In contrast, the mainland Greek city-state of
Sparta had a strict military culture marked by
frugality and the avoidance of luxury—source of
the word spartan. The most prevalent dish, for
example, was black broth, a thin soup of pork, pig’s
blood, and vinegar. A Sybarite writer noted,
“Naturally the Spartans are the bravest men in the
world. Anyone in his senses would rather die 10,000
times than take his share of such a sorry diet.”

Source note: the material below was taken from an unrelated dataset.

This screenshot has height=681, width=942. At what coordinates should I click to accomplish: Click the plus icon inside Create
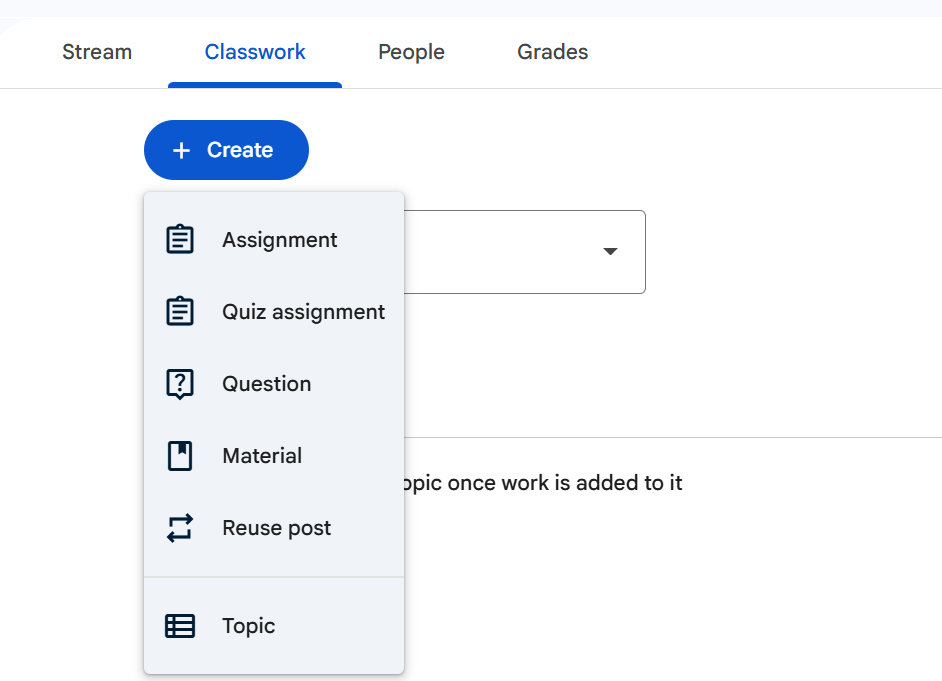tap(181, 150)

In general, the ancient Greeks valued their
chefs. Consider this passage about Demetrius of
Phalerum, a diplomat who governed Athens in the
early 4th century b.c.: “He bought Moschion, the
most skillful of all the cooks and confectioners of
that age. And he had such vast quantities of food
prepared for him every day, that, as he gave
Moschion what was left each day, he (Moschion)

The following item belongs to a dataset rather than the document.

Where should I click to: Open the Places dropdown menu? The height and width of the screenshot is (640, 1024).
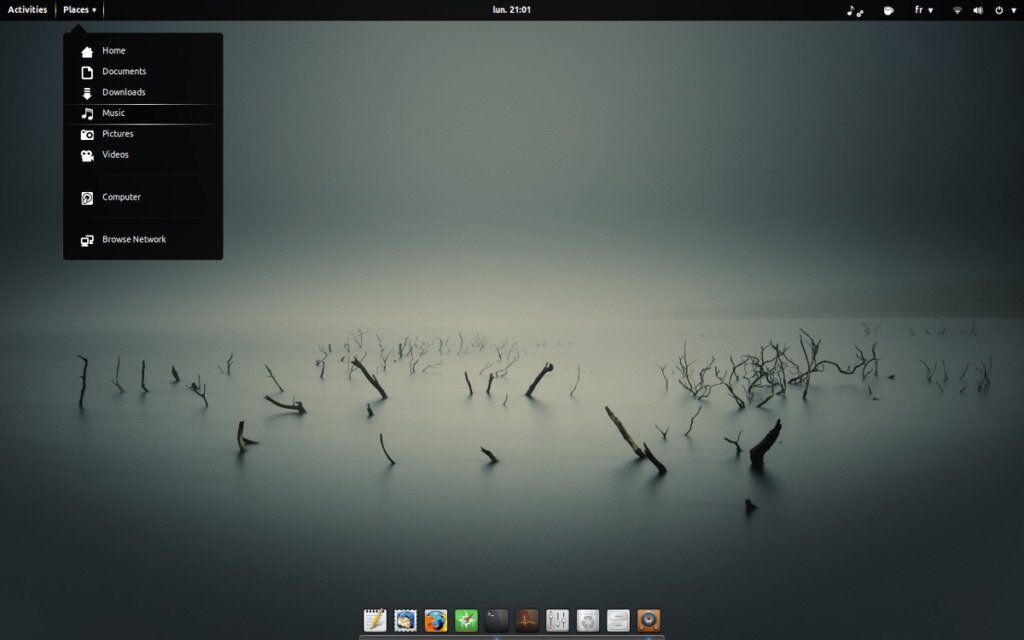(x=78, y=10)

in two years purchased three detached houses in
the city.” That’s the kind of success any chef
today would like to have. It’s made all the more
poignant by the word “bought”; Moschion, like
many cooks of his era, was a slave. Unfortunately,
the recipes of Moschion, the legally protected
dishes of Sybaris, and even the bad black broth of
Sparta have all vanished.
That is a sad fact of culinary history. One of the
great losses to human culture is that the food of
many empires did not survive. Homer records
many feasts in the Iliad and Odyssey, but frustratingly
without recipes. Egyptian cooks in the
pharaohs’ courts did not record their recipes. Yet
Egypt invented foie gras! What other delicacies
did it have? We may never know. When civilizations
die or disperse, their cooking often dies with
them. Some peasant dishes may survive, but the
refined dishes of the upper classes usually don’t.

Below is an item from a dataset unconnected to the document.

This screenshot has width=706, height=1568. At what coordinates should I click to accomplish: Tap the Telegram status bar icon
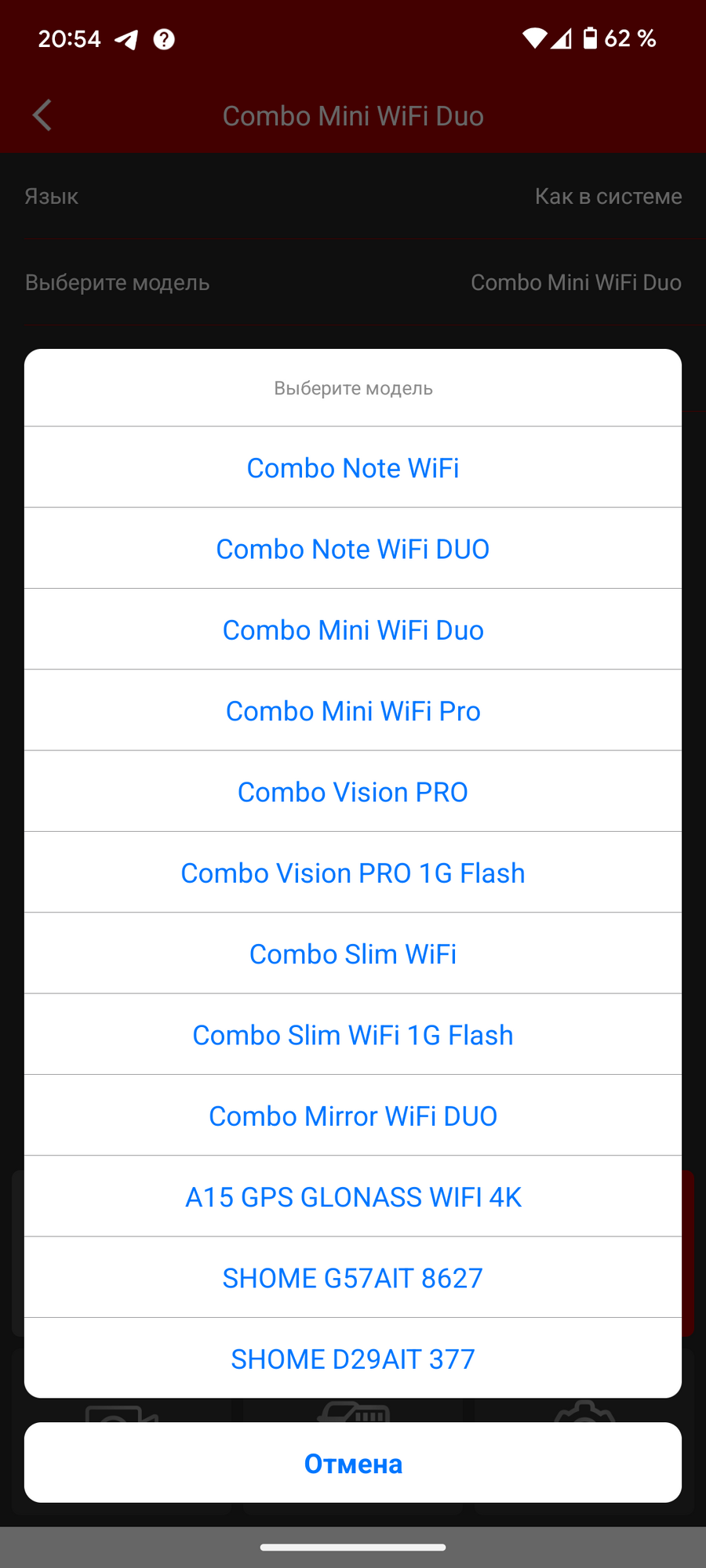tap(126, 39)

Among the most significant losses in the history
of gastronomy is the disappearance of ancient
North and South American recipes, including
those of the Aztec, Incan, Mayan, and Mound
Builder civilizations.
Mayan cuisine relied heavily on chocolate,
domesticated 3,000 years ago in what is now
Honduras. Au Cacao, or Lord Chocolate, a king
who ruled the Mayan city-state of Tikal, was
named after the prized ingredient. The Mayan
word for cacao, kakawa, means “god food,” and
the cacao tree was considered sacred (as was the
maize plant).
The Mayans also had a rich culture that
produced an elaborate society centered on great
stone cities. They made many major discoveries
in mathematics and astronomy. It seems likely
that a group of people who worshipped chocolate
and named their kings after it probably cared
enough about food to have a distinctive cuisine
with some pretty good recipes.
But we’ll never know. The Mayan civilization
began to decline in 900 a.d., some 600 years
before the Spanish conquistadors arrived. A large
number of Mayan books, which might have
included a Mayan equivalent of Apicius, were
confiscated and burned by Bishop Diego de
Landa in 1562. Today, only three survive, none
of which mentions cooking. The peasant cuisine
in the area that has survived seems unlikely to
represent the full range of aristocratic Mayan
cuisine.
The story of Aztec cuisine is similar. In this
case, we have one eyewitness report from Bernal
Díaz del Castillo, a conquistador who accompanied
Hernando Cortés. Díaz was present at a
dinner served to Motecuhzoma, the Aztec
emperor:
For his meals his cooks had more than 30
styles of dishes made according to their
fashion and usage; and they put them on
small low clay braziers so they would not get
cold. They cooked more than 300 dishes of
the food that Motecuhzoma was going to
eat, and more than a thousand more for the
men of the guard.
No one knows what delicacies would have been
served in this 30-course tasting menu.
Other civilizations, such as the Inca of Peru and
the Mound Builder culture of Cahokia, in the
central United States, likely had many great
recipes as well, but the efforts of their professional
chefs are lost to history.
Tikal, one of the great cities of the Mayan
world, was once ruled by Au Cacao, whose
name translates as “Lord Chocolate.”
An early Spanish drawing from 16thcentury
Mexico shows chocolate being
poured from a great height into a bowl.